Литмир - Электронная Библиотека
Содержание  
A
A

— Да, всю ночь, — ответил генерал Нэй, оказавшийся подле.

— И им не холодно?

— Наверно, холодно, но не так, как нам с вами.

— Потому что на них эти бараньи дохи.

— Не только. Они русские, господин министр.

Иден переступил с ноги на ногу — мороз начал подпекать и его.

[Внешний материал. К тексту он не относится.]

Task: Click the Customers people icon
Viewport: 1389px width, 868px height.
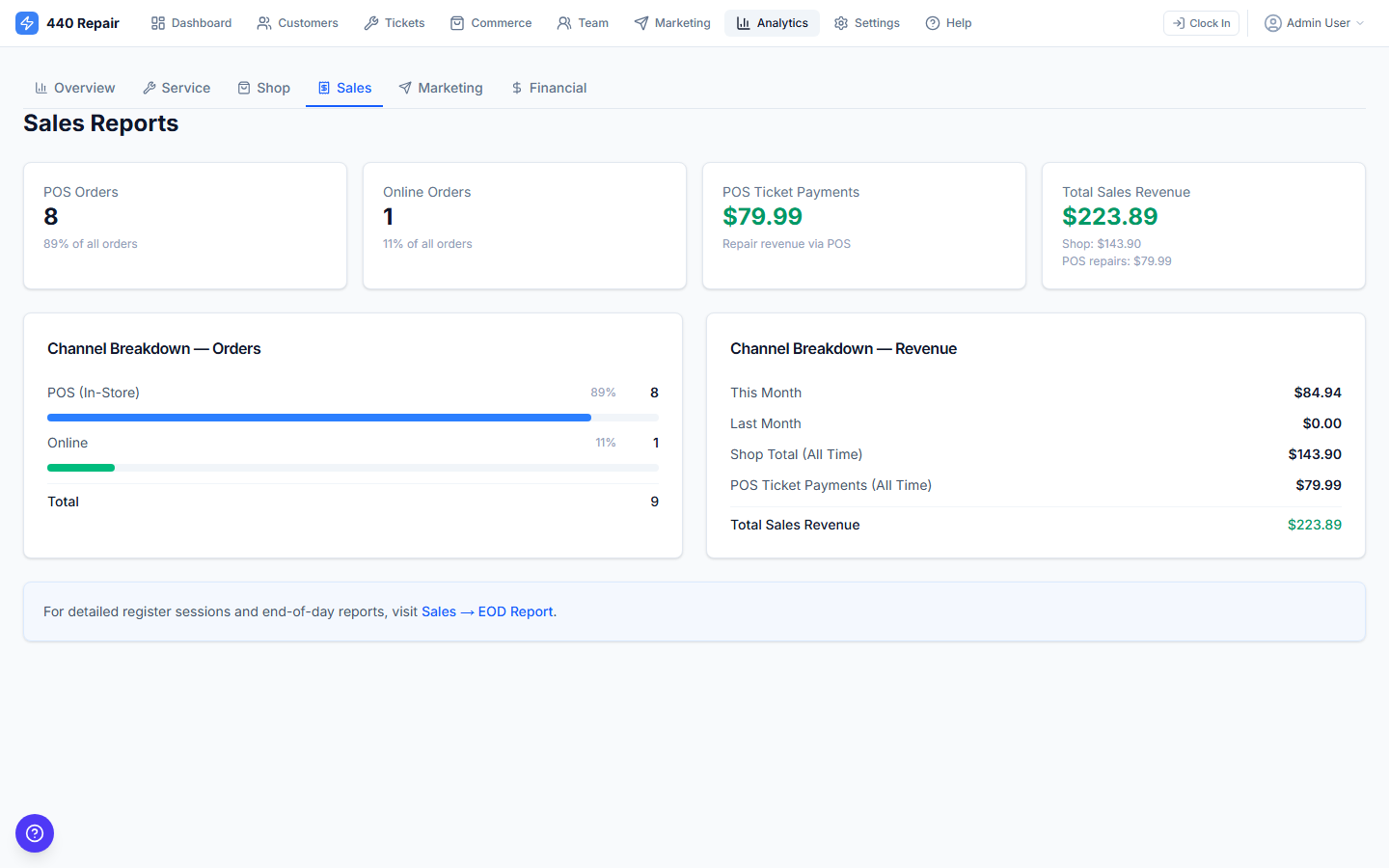Action: 262,22
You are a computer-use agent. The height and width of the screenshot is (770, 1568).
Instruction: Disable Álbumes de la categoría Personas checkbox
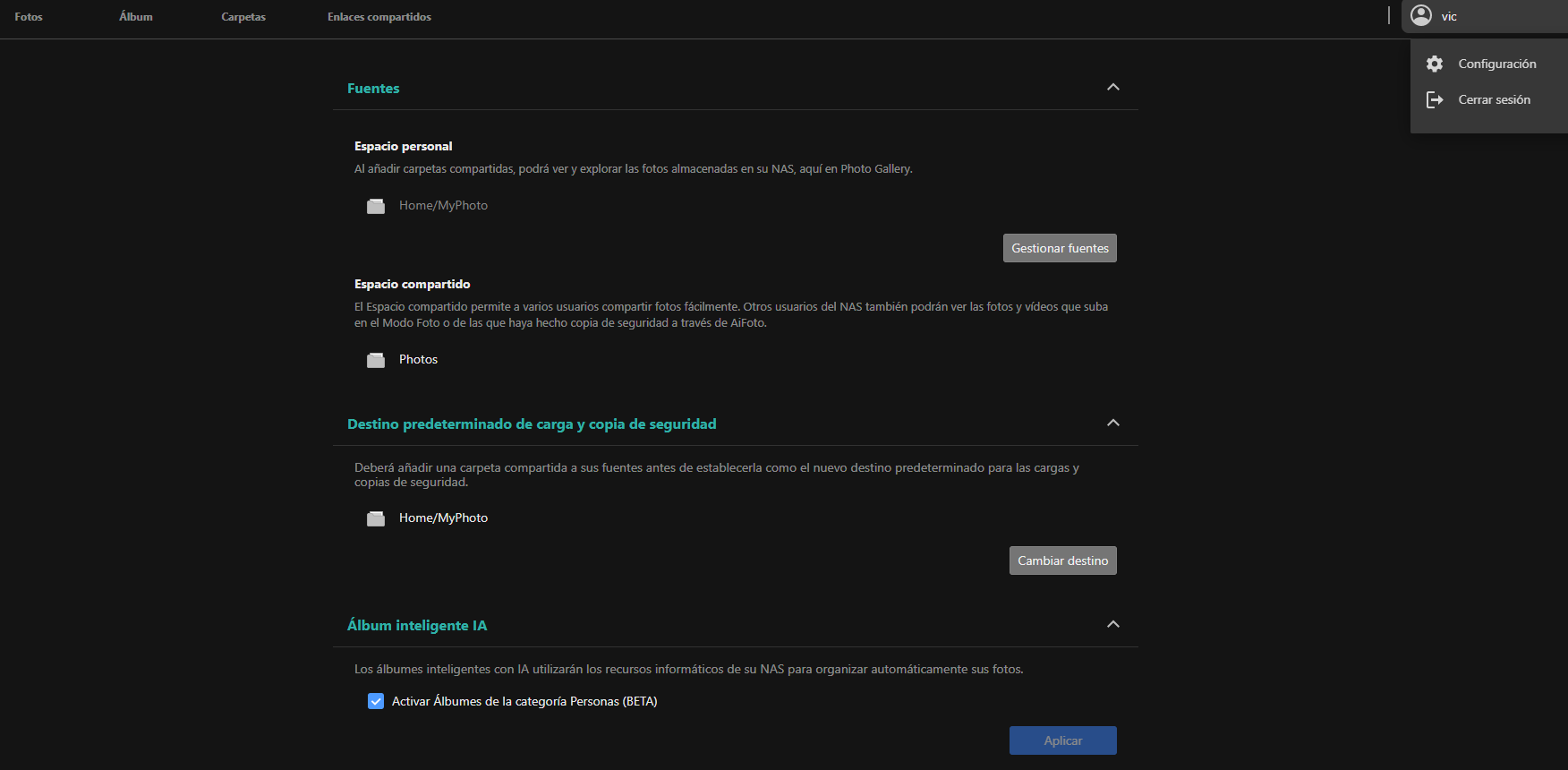click(x=376, y=701)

Говорят, что дипломат должен видеть то, что у всех прочих лежит за пределами видимого. А что значит уметь видеть? Очевидно, в такой мере уметь проникать в психологию человека, которого ты наблюдаешь, чтобы то немногое, что ты увидел в человеке, дало возможность прочесть его всего. У Бекетова задача чисто психологическая — увидеть Идена. Да, по тем крохам, можно сказать, даже жалким крохам, которые дает неблизкое общение с человеком, общение больше официальное, чем личное, составить свое мнение о нем. Егор как-то сказал Бекетову: «Ты смотришь на человека и видишь его, так сказать, в исторической перспективе. История — это хорошо, но дипломату нужна психология. Попытайся проникнуть человеку в душу… Поверь, она даст тебе много». Но у Бекетова свое мнение: психологу здесь не противостоит история. Наоборот, история может сотворить такое, что одной психологии не под силу…

44

Грозны полуночные зарницы над Москвой. Немое небо, где-то бесследно увязли в неоглядной пучине земли и облаков громы битвы, и только огонь некуда упрятать. Его сполохи так сильны, что казалось, еще мгновение — и загорится, шипя и потрескивая, само небо… Когда город озаряет такой пламень, большой дом на Кузнецком словно преображается. Загораются окна, и дом будто становится обитаемым. Но зарницы тускнеют и уходит огонь из окон. Темно и тихо. Эта тишина от наледи, которой оброс нетопленный дом. Главное сберечь стекла. Не дать снегу и стуже вломиться в дом и натворить бед. А как сбережешь окна, когда взрывная волна выламывает их вместе с переплетами?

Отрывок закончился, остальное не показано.